A herbaceous plant (in botanical use simply herb) is a plant that has leaves and stems that die down at the end of the growing season to the soil level. They have no persistent woody stem above ground. Herbaceous plants may be annuals, biennials or perennials.

Annual herbaceous plants die completely at the end of the growing season or when they have flowered and fruited, and they then grow again from seed.

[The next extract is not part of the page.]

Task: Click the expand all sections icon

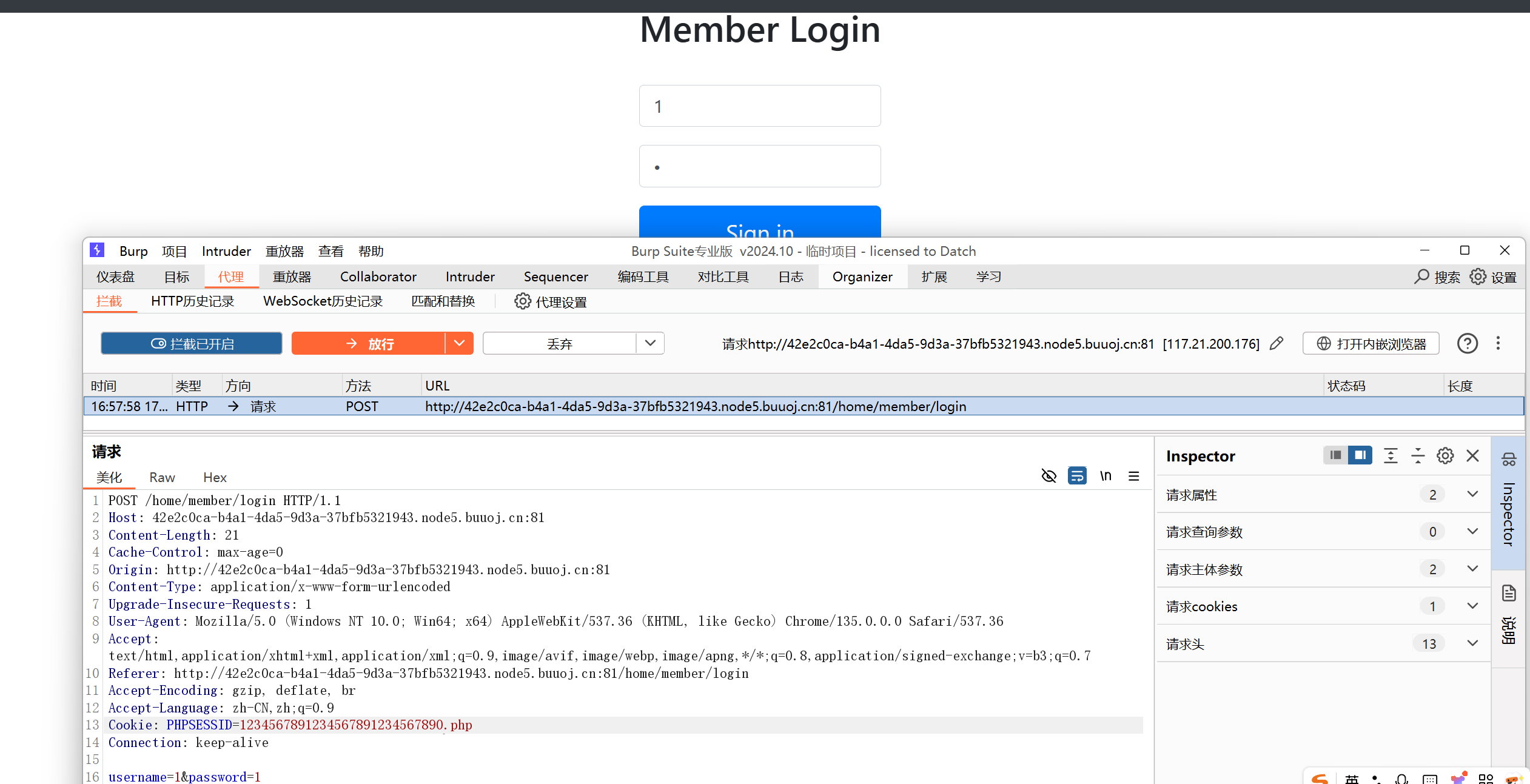Action: coord(1391,456)
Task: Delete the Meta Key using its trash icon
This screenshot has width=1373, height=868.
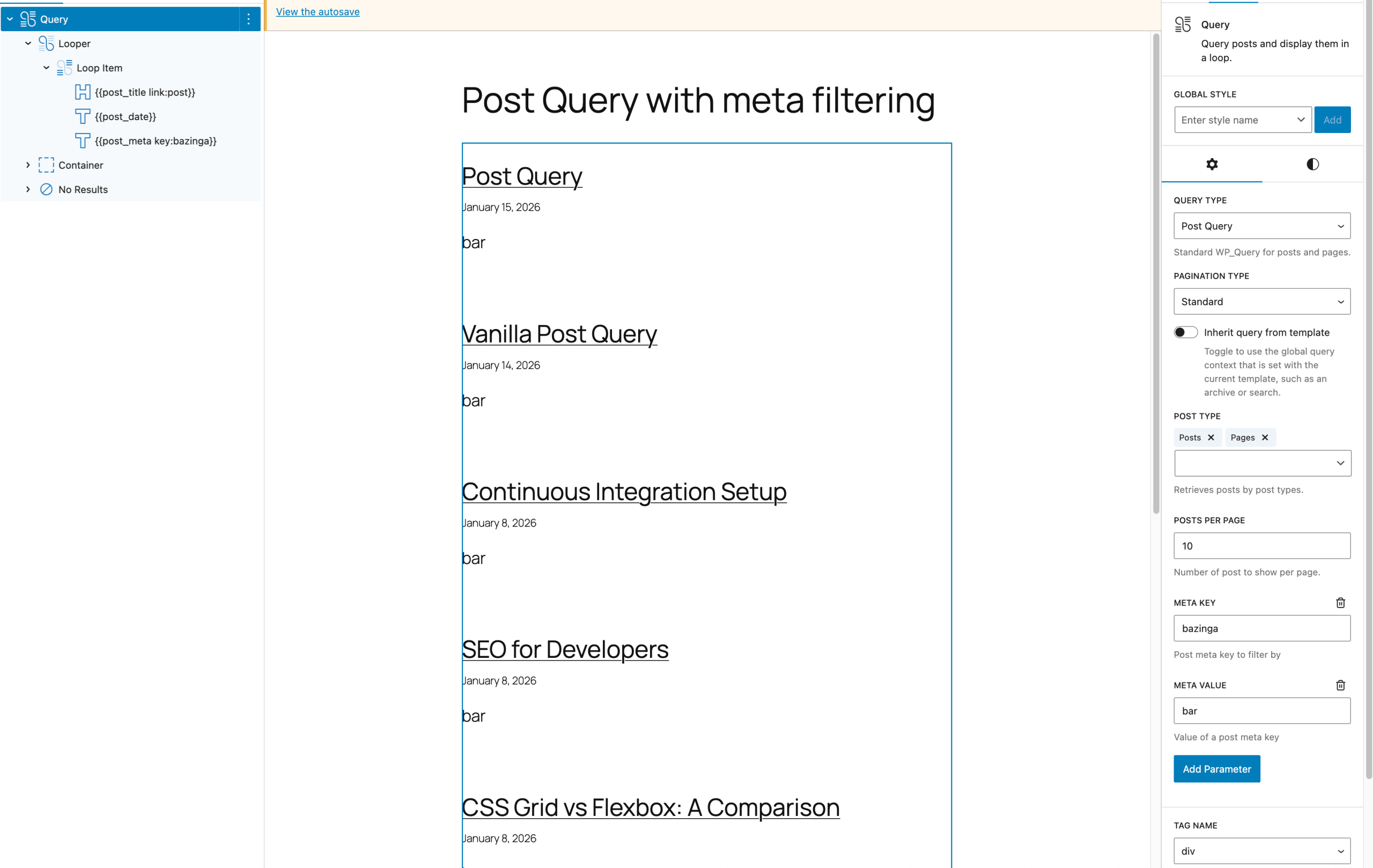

Herbaceous perennial and biennial plants have stems that die at the end of the growing season, but parts of the plant survive under or close to the ground from season to season (for biennials, until the next growing season, when they flower and die). New growth develops from living tissues remaining on or under the ground, including roots, a caudex (a thickened portion of the stem at ground level) or various types of underground stems, such as bulbs, corms, stolons, rhizomes and tubers. Examples of herbaceous biennials include carrot, parsnip and common ragwort; herbaceous perennials include peony, hosta, mint, most ferns and most grasses. By contrast, non-herbaceous perennial plants are woody plants which have stems above ground that remain alive during the dormant season and grow shoots the next year from the above-ground parts – these include trees, shrubs and vines.

Some relatively fast-growing herbaceous plants (especially annuals) are pioneers, or early-successional species. Others form the main vegetation of many stable habitats, occurring for example in the ground layer of forests, or in naturally open habitats such as meadow, salt marsh or desert.

Some herbaceous plants can grow rather large, such as the Musa genus, to which the banana belongs.